■ THE PROBLEM:
In the news article on Sam Bankman-Fried's house arrest at Stanford, which judge revoked his bail?

Crypto magnate Sam Bankman-Fried was scheduled to speak to a Stanford class this past winter, The Daily has learned. The topic of the course? Tech ethics. Bankman-Fried wouldn’t have the opportunity to give that lecture, though — instead, before the winter quarter even began, he was placed under house arrest just a stone’s throw away from the lecture hall, confined to a home on campus owned by his parents, Stanford Law School (SLS) professors Joseph Bankman and Barbara Fried.
His stay at Stanford came to an end Friday, when Bankman-Fried’s bail was revoked by Judge Lewis A. Kaplan over alleged attempts at witness interference. Instead of his parents’ $5 million house, Bankman-Fried is now confined to the Metropolitan Detention Center in Brooklyn. But the Stanford community’s ties to his case, already well-reported, are even deeper than previously thought. New court filings allege that Bankman and Fried were themselves improperly enriched, and exclusive Daily reporting shows that Bankman continues to serve in official capacities at the school.
Bankman-Fried’s breach of bail conditions may cause his parents, as well as Stanford researcher Andreas Paepcke and former SLS dean Larry Kramer who helped guarantee Bankman-Fried’s $250 million bail, to forfeit the collateral they put forward, further increasing the cost of an already expensive legal battle. According to Kaplan, Bankman-Fried “has gone up to the line over and over again,” speaking to media and violating repeated instructions on the limits of his house arrest.
Bankman-Fried, once considered a wunderkind of Silicon Valley, made billions of dollars as the founder of crypto exchange FTX and trading firm Alameda Research. It all came crashing down after reporters revealed holes in FTX’s balance sheets and prosecutors quickly moved to extradite the 31-year-old from his penthouse in the Bahamas, alleging a scheme to defraud investors. He was arrested soon after at the $30 million apartment — just one of a number of properties his company had bought on the island, including a $16 million vacation home for his parents. A spokesperson for Bankman and Fried told Reuters that the two were attempting to return the deed to FTX.
Bankman and Fried, popular SLS professors who have taught at the school for decades, have been publicly supporting their son’s efforts to fight charges of conspiracy, fraud and campaign finance violations. Their involvement in the case goes beyond supportive parents.

■ MATERIAL PROVIDED:
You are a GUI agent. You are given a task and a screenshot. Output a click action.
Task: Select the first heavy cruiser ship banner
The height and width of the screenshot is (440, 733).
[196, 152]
==
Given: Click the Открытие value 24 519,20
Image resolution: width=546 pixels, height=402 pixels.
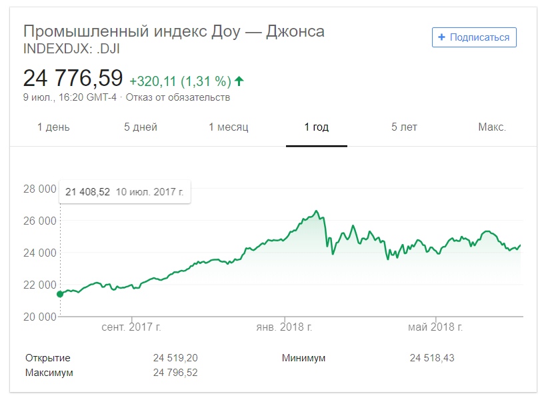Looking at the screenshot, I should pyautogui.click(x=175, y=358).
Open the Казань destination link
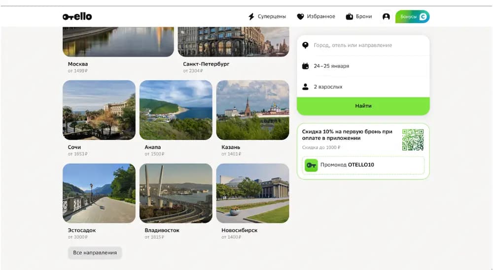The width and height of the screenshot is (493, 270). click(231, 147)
...
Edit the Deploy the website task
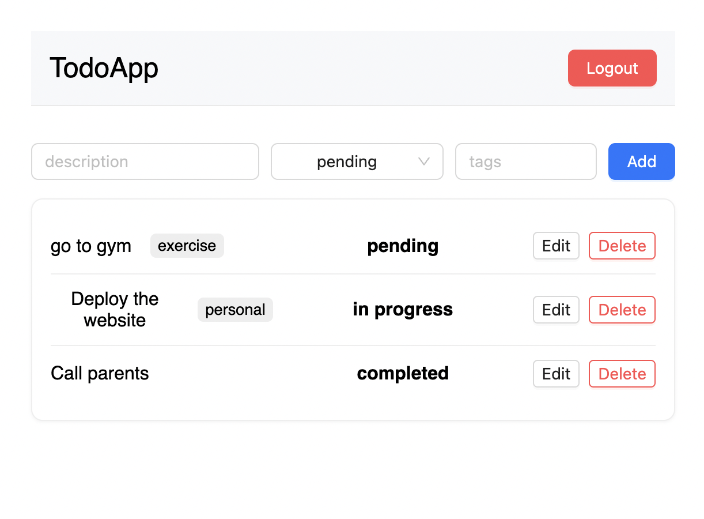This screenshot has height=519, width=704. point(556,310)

■ EXERCISE RESPONSE:
Judge Lewis A. Kaplan